Task directions: Pictures are to be left out. Return exactly the lines below from the one with "The width and height of the screenshot is (614, 481)." up to and including the one with "Screen dimensions: 523x232".

Extracted material:
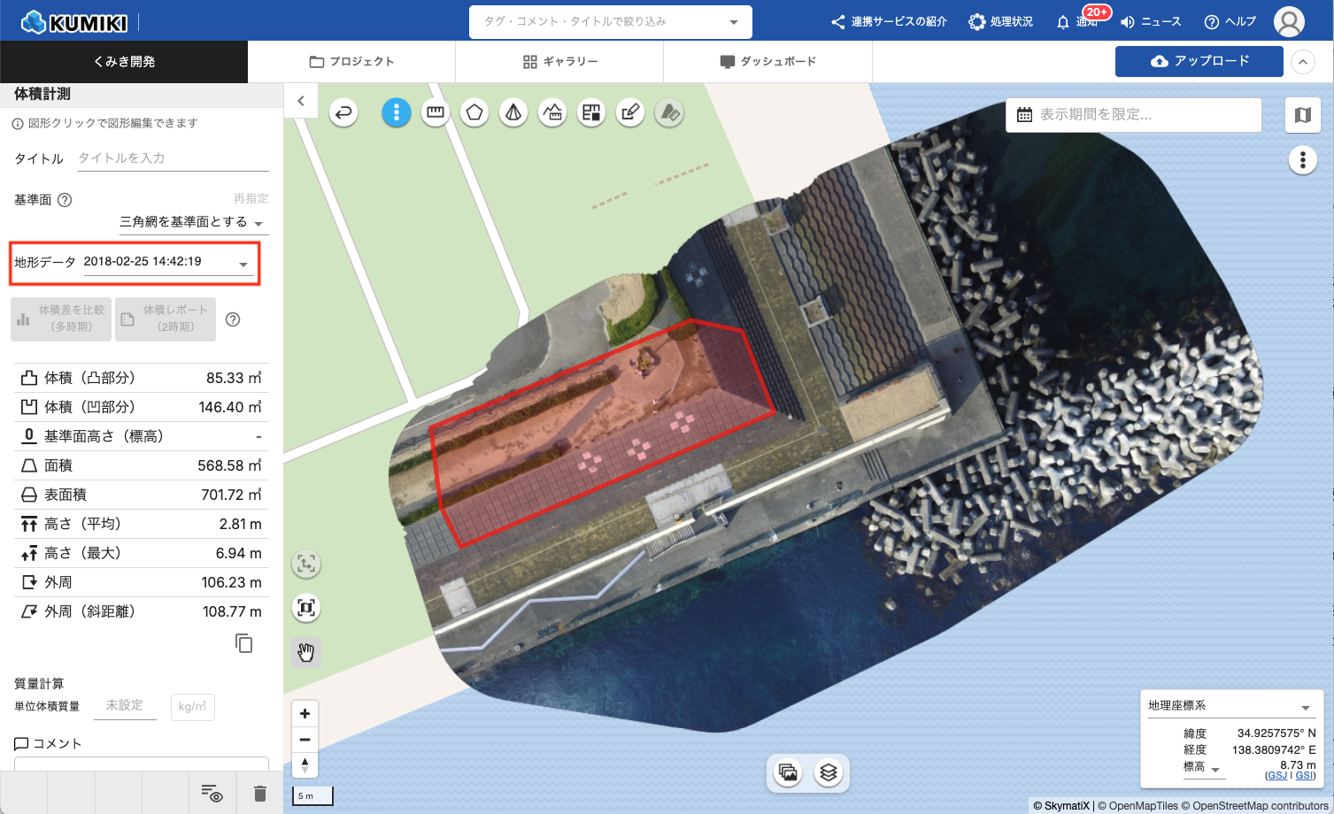Open the cross-section profile tool
This screenshot has width=1334, height=814.
click(552, 112)
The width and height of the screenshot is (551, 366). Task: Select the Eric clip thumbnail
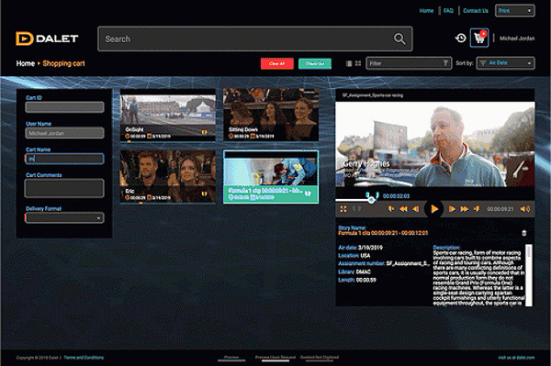click(x=168, y=176)
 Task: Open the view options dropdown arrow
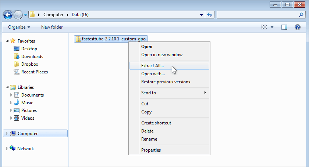coord(272,27)
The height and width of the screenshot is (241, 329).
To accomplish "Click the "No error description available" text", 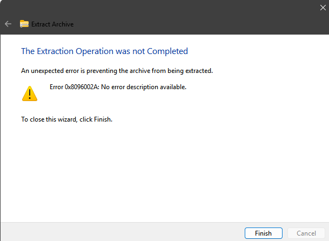I will click(x=148, y=87).
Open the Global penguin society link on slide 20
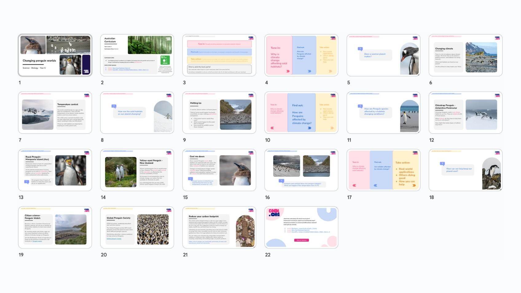Screen dimensions: 521x293 point(114,239)
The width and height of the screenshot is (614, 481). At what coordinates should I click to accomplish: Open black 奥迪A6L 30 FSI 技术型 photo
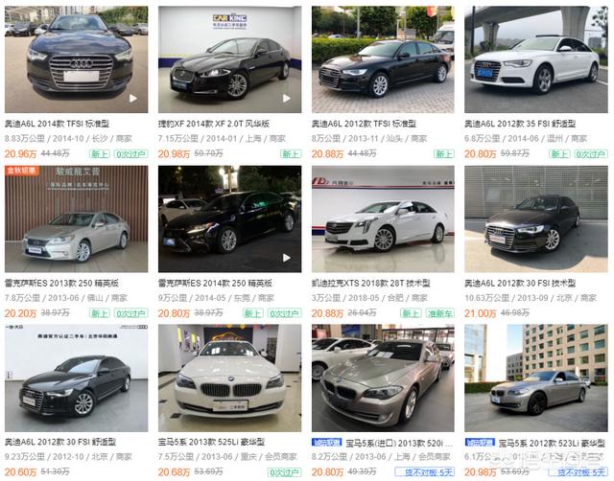pos(536,219)
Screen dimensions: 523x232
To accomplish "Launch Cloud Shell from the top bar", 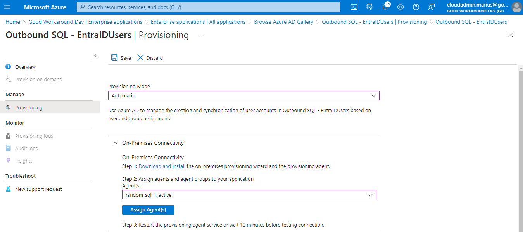I will pyautogui.click(x=354, y=7).
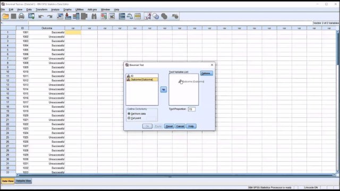Click the Options button in Binomial Test
This screenshot has height=191, width=340.
[x=207, y=73]
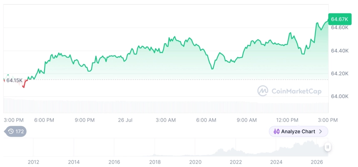The image size is (358, 167).
Task: Open the Analyze Chart button
Action: pyautogui.click(x=298, y=131)
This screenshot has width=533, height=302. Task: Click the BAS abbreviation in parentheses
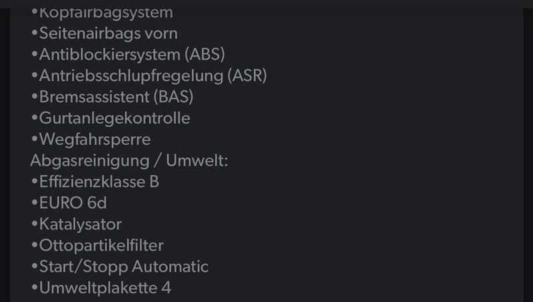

Solution to this problem:
The width and height of the screenshot is (614, 481). At what coordinates should I click to accomplish: Open black 奥迪A6L 30 FSI 技术型 photo
pos(536,219)
Screen dimensions: 523x232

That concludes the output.